» **Source**:
>> START

What is Cash Flow, and How Can You Manage it Effectively? (2024)

Your guide to cash flow

No business can afford to ignore its cash flow. Monitoring this is like monitoring your pulse – it’s a crucial health check for your business. Indeed, more than a third of SMEs cite issues with cash flow as a barrier to their growth.

It’s crucial to understand what your cash flow is, how to calculate it and how to use a statement to keep on top of things.

What is cash flow?

Cash flow refers to the movement of money in and out of your business in terms of income and expenditure. Ideally, you want to have a positive cash flow – meaning that more money is coming in to the business than goes out. If you have a positive cash flow, your business will be able to settle its bills and invest in growth. A negative cash flow means you’ll need to find an alternative source of income to be able to pay off debts.

If you want to work out the net cash flow, you just add up all of your cash payments over a set period (typically a month) and take that away from your cash receipts. It’s important not to get too hung up on one particular month, however. Your cash flow can be more accurately judged over a period of three months or more since most businesses will, naturally, have peaks and troughs.

>> END

Items from a data source:
>> START

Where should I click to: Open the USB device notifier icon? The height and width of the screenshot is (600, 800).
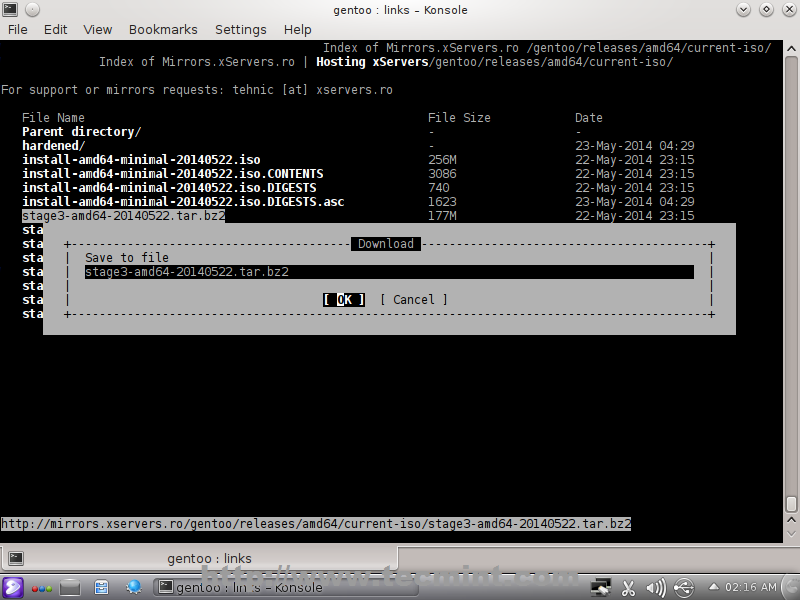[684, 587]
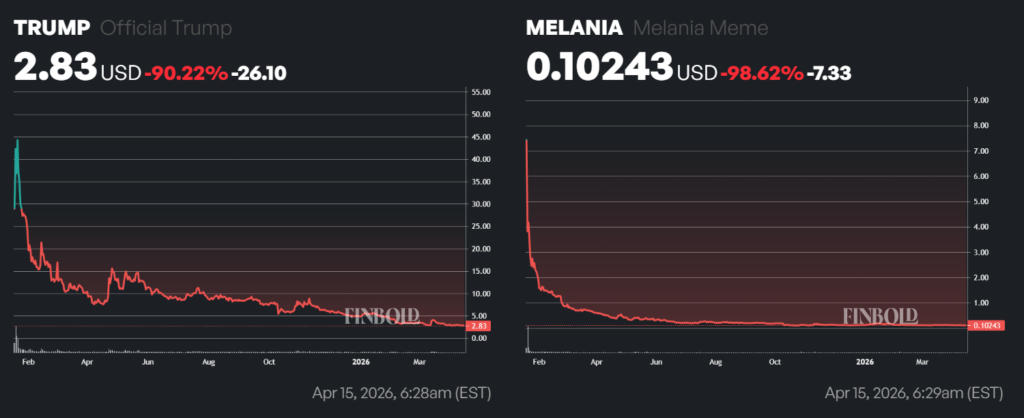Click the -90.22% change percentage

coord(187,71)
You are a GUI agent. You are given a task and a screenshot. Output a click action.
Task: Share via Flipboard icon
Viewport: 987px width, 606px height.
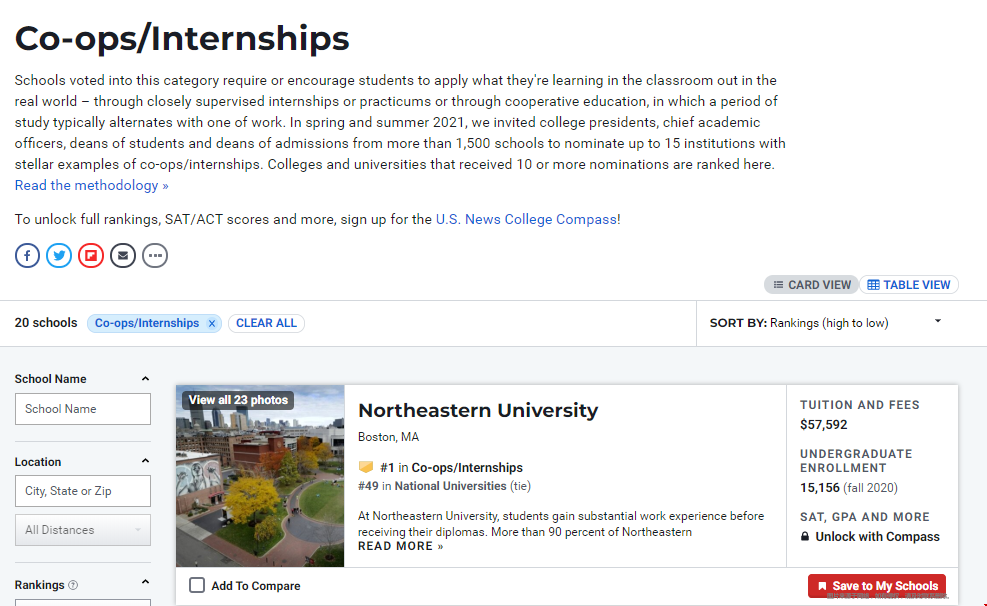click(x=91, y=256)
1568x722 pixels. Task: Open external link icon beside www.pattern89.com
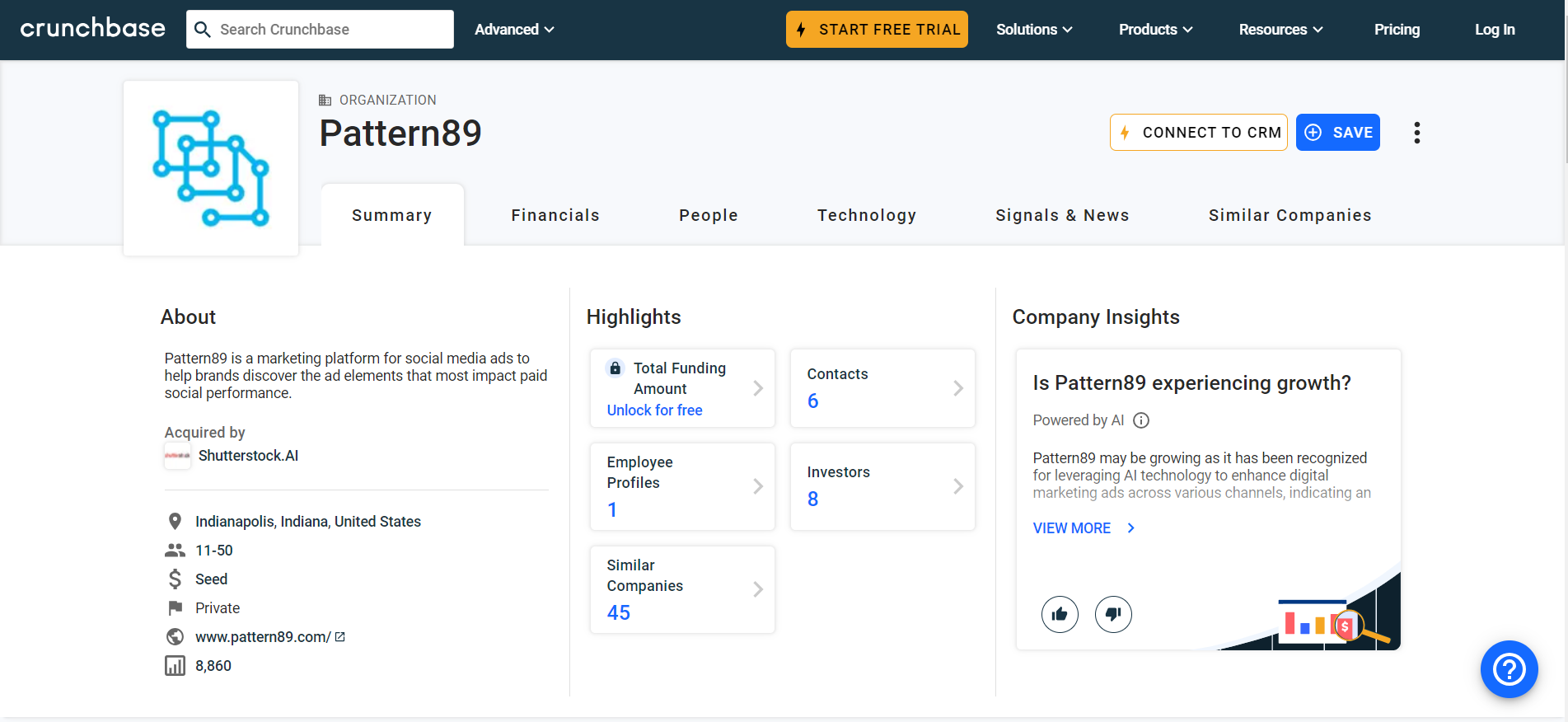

>> END

» **The tasks**:
1 - Answer these questions using the cash flow guide:
(a) What share of SMEs cite cash flow issues as a barrier to their growth?
(b) What does a positive cash flow mean?
(c) Over what length of time can cash flow be judged more accurately?
2 - From the cash flow guide, pull out the stretch from "Your guide to" through "to their growth.", word for word.
3 - Continue the cash flow guide from the point where it stops.

» **Answers to the exercises**:
1 -
(a) More than a third.
(b) More money is coming in to the business than goes out.
(c) Three months or more.

2 -
Your guide to cash flow

No business can afford to ignore its cash flow. Monitoring this is like monitoring your pulse – it’s a crucial health check for your business. Indeed, more than a third of SMEs cite issues with cash flow as a barrier to their growth.

3 -
While your turnover might be a nice big number that gives you confidence that your business is doing well, it’s the cash flow that offers a better insight into how well your business is managing. As the old saying goes – turnover is vanity, profit is sanity and cash flow is reality.

What happens if you don’t keep on top of your cash flow?

Failing to monitor and manage your cash flow properly puts your business at risk and could lead to a range of different problems. Here are some of the main issues you might face:

  • Too much stock. If you suddenly receive high demand for a product, it’s tempting to order a high volume of material to service that demand. However, if that demand then changes you could be left with far too much stock and, potentially, debt from ordering the materials. Ordering too much stock might also leave you lumbered with materials that become obsolete and difficult to sell.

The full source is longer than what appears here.